In addition to tree based parsers ETL support pull parsing to support
interpreter read-eval-print loops. I also think that pull parsing will
be more convenient for text editors.

Note that ETL is in much more early development stages than xText. I am
not able to dedicate much time to it as it is still a personal project.
There is no generic customizable text editor for the language yet. It is
believed that such text editor is possible.

I'm also interested if the xText editor supports reparsing of the source
code fragments or always parses entire source.

There might be some integration directions between ETL and xText:
- If editor framework is flexible enough, it can be used to create
general customizable ETL text editor.
- Transformation and constraint component might be reused if they mostly
depend on EMF.
- ETL might be used to define some languages used in xText framework. It
is possible that syntax for sources provided in presentation could be
expressed.
- A specialized xText ETL framework could be created that simplifies
xText editor creation for ETL-based languages.

Constantine


Sven Efftinge wrote:
> Hi,
>
> I just met Artem at the JAX conference in Germany, where we talked a bit
> about different approaches for textual notations for DSLs.
>
> I wanted to point you to the xText framework we are currently developing
> at openArchitectureWare.
> It offers (generates) a textual parser and a textual eclipse editor
> based on a grammar described in a simplified BNF-notation.
>
> The generated parser is based on AntLR and creates a (dynamic) EMF
> model. The generated text editor provides syntax highlighting, syntax
> checking, constraint checking and an outline view.
>
> I've written a blog entry showing some more details (and screenshots):
> http://effi-blog.blogspot.com/2006/04/textual-dsl-framework- xtext.html
>
> The xText framework was also a part of our session at "Eclipse Forum
> Europe", which shows the integration of EMF and GMF with oAW (and
> xText). Some of you may find that interesting, too.
> The slides can be found here:
> http://www.eclipse.org/gmt/oaw/doc/s10_gmfAndOAW_slides.pdf
>
> We are very interested in sharing ideas about textual DSL design and
> would be happy if we could contribute some ideas or code to a possible
> TMF (Textual Modelling Framework) if there are plans to create such a
> project.
>
>
> best regards,
> Sven
Re: Textual Modelling Framework? [message #376416 is a reply to message #376415] Wed, 24 May 2006 15:15 Go to previous messageGo to next message
Sven Efftinge is currently offline Sven EfftingeFriend
Messages: 1823
Registered: July 2009
Senior Member
Hi Constantine,

there are definitely a lot of interesting ideas in your work.
I think the main difference between our approaches is the way of
abstraction.
With xText grammar language one describes a textual language, which is
mapped on an Ecore model. The abstraction lays in hiding all the little
tweeking options, and stuff. So the grammars are very simple and readable.
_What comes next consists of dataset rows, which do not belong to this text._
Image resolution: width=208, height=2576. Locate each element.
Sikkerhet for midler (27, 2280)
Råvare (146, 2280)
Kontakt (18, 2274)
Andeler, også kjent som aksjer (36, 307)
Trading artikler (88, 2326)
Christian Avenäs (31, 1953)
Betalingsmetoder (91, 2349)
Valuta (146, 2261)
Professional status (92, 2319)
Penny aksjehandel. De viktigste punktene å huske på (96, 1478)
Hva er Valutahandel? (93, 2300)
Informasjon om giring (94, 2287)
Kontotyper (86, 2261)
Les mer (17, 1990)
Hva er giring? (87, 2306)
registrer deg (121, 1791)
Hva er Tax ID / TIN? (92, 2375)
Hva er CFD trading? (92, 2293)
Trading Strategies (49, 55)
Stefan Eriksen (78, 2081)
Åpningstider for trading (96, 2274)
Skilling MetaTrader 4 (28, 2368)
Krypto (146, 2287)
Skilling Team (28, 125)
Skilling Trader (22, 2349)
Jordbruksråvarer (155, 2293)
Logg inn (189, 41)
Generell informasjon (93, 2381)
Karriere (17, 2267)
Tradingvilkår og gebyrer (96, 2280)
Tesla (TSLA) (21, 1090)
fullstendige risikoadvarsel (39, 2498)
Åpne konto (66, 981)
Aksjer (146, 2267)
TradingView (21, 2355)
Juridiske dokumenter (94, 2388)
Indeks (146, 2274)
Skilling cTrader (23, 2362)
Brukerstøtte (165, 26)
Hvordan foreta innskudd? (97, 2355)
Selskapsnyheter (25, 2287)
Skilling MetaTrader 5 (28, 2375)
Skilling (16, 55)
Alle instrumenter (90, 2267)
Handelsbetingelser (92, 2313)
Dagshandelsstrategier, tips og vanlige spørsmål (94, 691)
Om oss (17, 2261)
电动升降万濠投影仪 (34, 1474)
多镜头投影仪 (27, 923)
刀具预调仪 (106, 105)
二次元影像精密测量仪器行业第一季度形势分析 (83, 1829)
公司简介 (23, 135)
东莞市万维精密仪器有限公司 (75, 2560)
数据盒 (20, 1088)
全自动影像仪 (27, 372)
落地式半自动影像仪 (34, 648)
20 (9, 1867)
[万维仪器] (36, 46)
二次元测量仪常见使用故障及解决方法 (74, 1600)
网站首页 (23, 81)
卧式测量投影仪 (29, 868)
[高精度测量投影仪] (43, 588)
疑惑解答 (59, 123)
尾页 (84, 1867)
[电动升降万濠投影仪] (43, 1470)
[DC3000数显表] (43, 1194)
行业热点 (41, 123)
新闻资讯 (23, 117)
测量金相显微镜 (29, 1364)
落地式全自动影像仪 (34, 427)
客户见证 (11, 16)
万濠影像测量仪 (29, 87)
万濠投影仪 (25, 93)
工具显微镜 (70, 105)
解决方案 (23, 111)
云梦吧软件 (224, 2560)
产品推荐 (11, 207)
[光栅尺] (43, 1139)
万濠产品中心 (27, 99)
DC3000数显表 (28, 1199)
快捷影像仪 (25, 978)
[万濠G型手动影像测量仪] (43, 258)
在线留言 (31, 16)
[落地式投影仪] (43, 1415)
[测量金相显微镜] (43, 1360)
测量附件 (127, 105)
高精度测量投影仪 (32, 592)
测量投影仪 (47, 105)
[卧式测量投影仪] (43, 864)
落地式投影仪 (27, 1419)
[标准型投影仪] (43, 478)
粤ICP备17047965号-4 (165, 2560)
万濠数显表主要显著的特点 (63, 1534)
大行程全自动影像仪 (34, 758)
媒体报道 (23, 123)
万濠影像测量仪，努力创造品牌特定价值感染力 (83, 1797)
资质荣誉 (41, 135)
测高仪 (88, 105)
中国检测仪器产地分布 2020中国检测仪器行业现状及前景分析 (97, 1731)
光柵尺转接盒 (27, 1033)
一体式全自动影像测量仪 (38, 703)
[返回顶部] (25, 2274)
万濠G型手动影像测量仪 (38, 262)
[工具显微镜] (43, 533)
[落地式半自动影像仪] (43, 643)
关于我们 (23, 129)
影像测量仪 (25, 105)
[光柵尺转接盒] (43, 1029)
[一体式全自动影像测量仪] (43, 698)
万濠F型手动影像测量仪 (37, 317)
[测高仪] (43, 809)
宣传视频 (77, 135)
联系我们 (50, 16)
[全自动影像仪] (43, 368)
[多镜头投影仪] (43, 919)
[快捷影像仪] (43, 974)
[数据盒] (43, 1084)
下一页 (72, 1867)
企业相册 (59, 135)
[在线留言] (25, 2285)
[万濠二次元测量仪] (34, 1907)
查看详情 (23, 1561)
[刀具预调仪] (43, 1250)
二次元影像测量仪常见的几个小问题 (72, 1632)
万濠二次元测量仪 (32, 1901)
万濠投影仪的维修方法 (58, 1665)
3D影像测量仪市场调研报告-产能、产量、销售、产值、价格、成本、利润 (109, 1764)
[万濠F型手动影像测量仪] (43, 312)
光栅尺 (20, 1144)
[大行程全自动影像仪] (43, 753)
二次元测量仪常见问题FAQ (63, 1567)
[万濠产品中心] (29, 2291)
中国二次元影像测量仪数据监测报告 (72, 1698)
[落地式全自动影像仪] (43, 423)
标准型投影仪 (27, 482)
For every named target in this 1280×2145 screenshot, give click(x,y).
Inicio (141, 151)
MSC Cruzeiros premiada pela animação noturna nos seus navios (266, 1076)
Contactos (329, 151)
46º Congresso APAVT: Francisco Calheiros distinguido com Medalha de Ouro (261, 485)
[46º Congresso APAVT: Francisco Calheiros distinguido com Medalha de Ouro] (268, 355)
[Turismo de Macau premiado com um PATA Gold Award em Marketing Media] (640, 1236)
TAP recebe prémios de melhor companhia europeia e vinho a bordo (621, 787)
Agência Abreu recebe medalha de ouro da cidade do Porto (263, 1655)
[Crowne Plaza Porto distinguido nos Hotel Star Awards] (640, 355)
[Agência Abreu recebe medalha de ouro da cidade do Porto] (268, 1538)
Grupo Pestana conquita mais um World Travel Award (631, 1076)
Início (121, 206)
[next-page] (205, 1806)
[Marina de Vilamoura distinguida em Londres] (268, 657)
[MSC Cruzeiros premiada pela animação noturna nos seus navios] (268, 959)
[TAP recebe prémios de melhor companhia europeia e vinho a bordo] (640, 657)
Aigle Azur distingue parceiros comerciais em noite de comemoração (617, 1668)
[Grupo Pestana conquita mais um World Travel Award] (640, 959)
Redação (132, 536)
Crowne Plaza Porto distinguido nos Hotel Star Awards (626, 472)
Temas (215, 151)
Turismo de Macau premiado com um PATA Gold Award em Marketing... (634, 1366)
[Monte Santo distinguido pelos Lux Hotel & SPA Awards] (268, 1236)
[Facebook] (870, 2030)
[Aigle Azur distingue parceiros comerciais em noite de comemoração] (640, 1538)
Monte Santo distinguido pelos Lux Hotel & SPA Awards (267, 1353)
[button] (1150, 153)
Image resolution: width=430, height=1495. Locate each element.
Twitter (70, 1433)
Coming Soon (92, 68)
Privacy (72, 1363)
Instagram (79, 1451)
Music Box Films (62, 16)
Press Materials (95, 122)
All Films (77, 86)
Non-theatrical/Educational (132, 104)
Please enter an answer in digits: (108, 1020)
ETL seems to provide concepts for general purpose programming languages
(with expressions, statements, etc.) and the language descriptions are
not that readable (IMO and of course the provided examples are more
complex) Additionally the language seems to be far more complex (indeed
far more powerful, too)

It's not the goal of xText to define complex languages containing
expressions and stuff, but to be able to write small structural
languages (little languages) in about 5 min (this is what my DSLs are in
about 98% of all cases).
Additionally it is important (IMO), to define the conrete syntax,
because the language should be represented the way the user (domain
expert, who ever that is) wants it to be. I don't want to automatically
have semicolons and curly brackets everywhere.

I really like the extension mechanism ETL provides (I missed such things
in common parser generators). I want to add the possibility of grammar
imports and external rule references to xText so this might relativize
the missing extensibility you mentioned. Of course it's a different
concept and not that flexible and more invasive.

The xText editor uses the generated antLR parser, which is not
incremental. IMO this is not necessary, because the parser is fast enough.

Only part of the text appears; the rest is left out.